◆ **AIM OF THE EXERCISE**
Every line from the line containing "Task: Switch to the In Transit orders tab" through the end of the data is to be reproduced exactly, excluding pictures.

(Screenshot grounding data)
-------------------------

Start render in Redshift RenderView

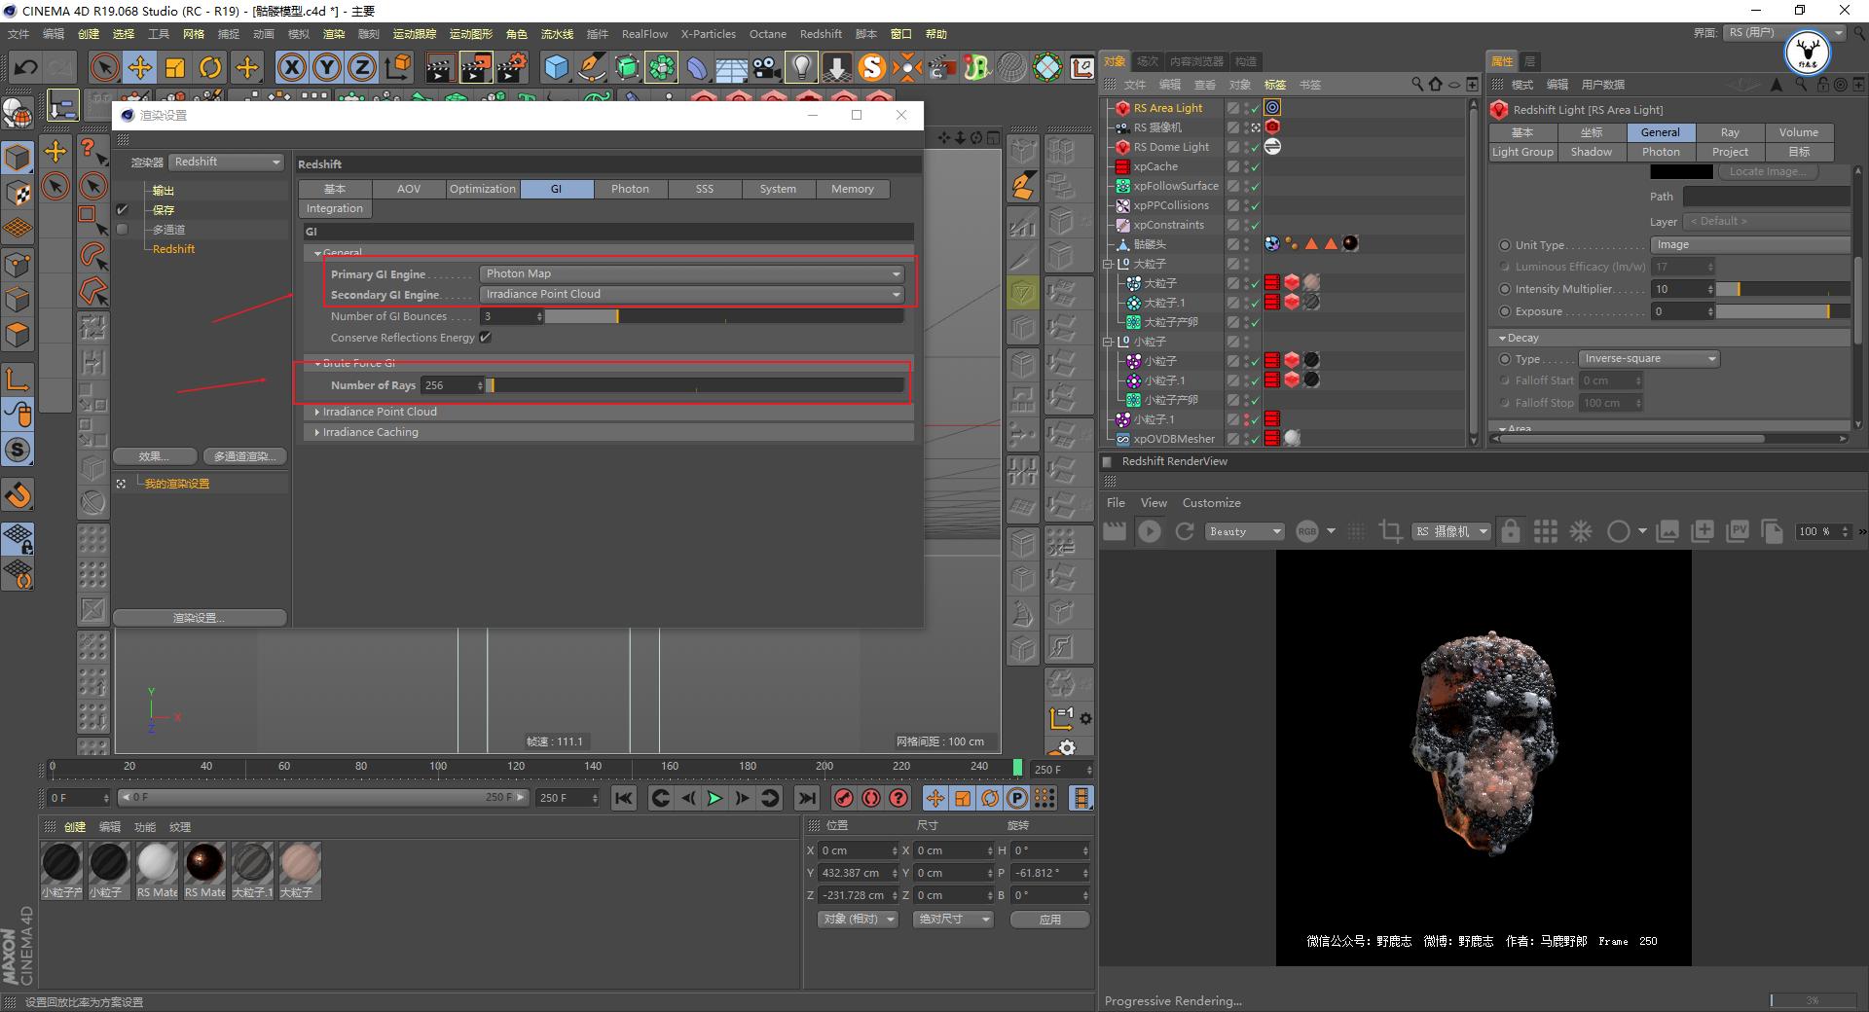point(1150,531)
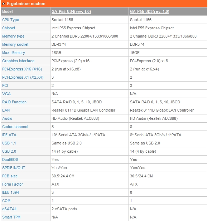Click the PCI-Express X16 (X16) label
Screen dimensions: 208x221
point(22,69)
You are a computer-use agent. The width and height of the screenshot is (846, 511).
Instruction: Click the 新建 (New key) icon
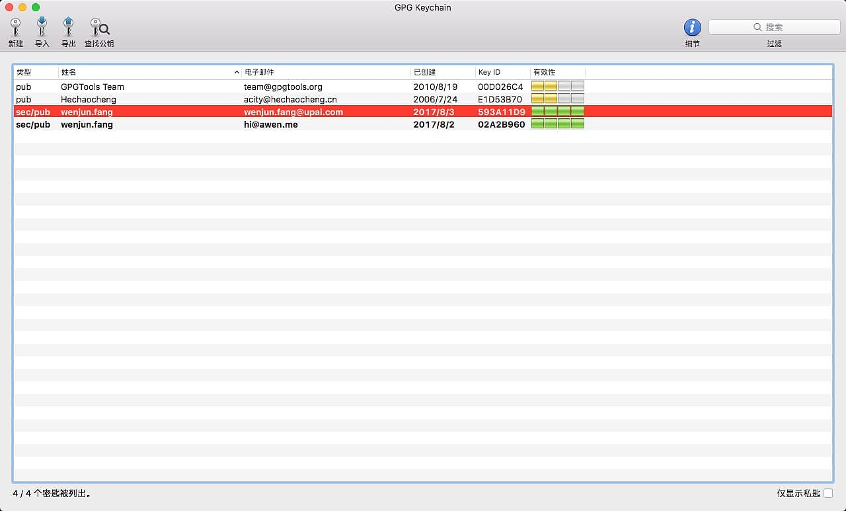click(x=15, y=28)
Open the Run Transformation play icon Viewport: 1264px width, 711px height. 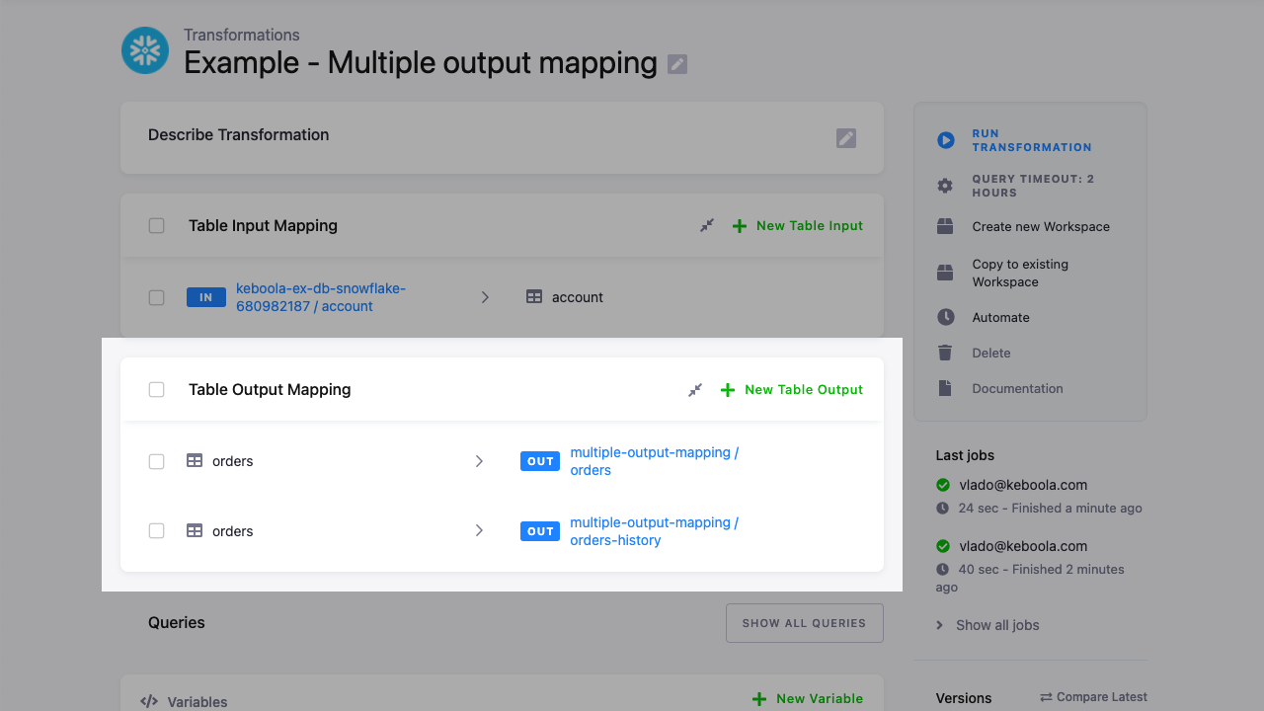tap(946, 140)
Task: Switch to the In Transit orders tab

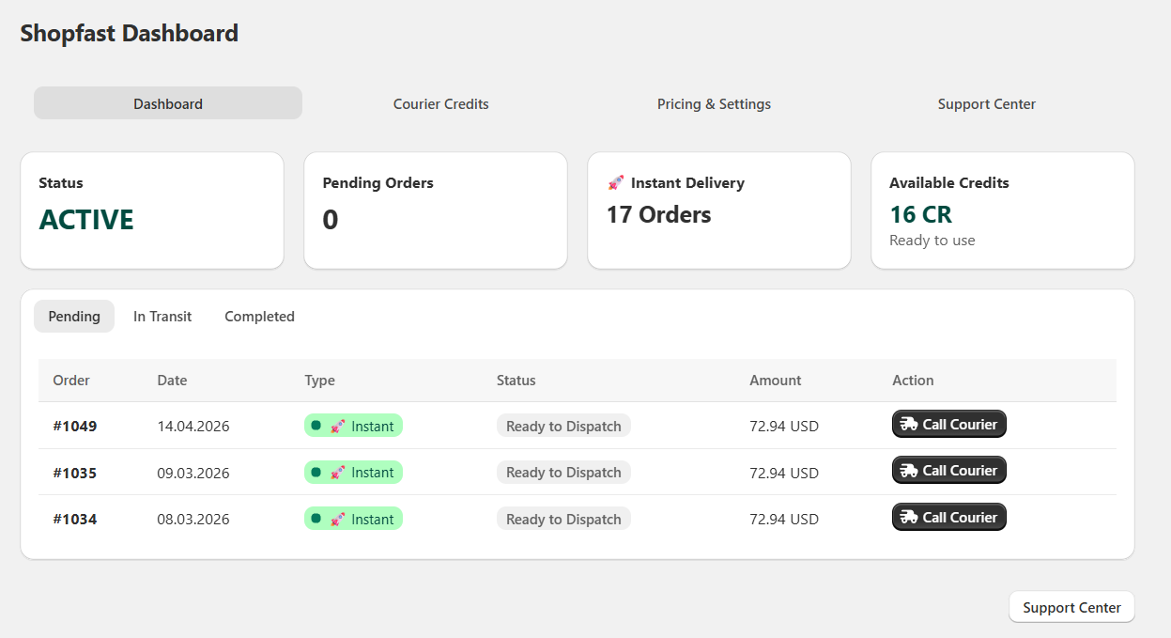Action: click(162, 316)
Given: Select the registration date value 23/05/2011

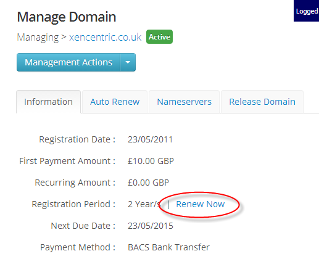Looking at the screenshot, I should pos(150,139).
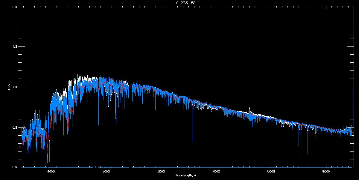Click the emission bump near 7600 Å
The height and width of the screenshot is (180, 359).
[250, 109]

-------------------------

◆ **TASK ANSWER**
Task: Switch to the In Transit orders tab

Action: click(162, 316)
Given: Select the registration date value 23/05/2011

Looking at the screenshot, I should pos(150,139).
Click the emission bump near 7600 Å
The height and width of the screenshot is (180, 359).
[250, 109]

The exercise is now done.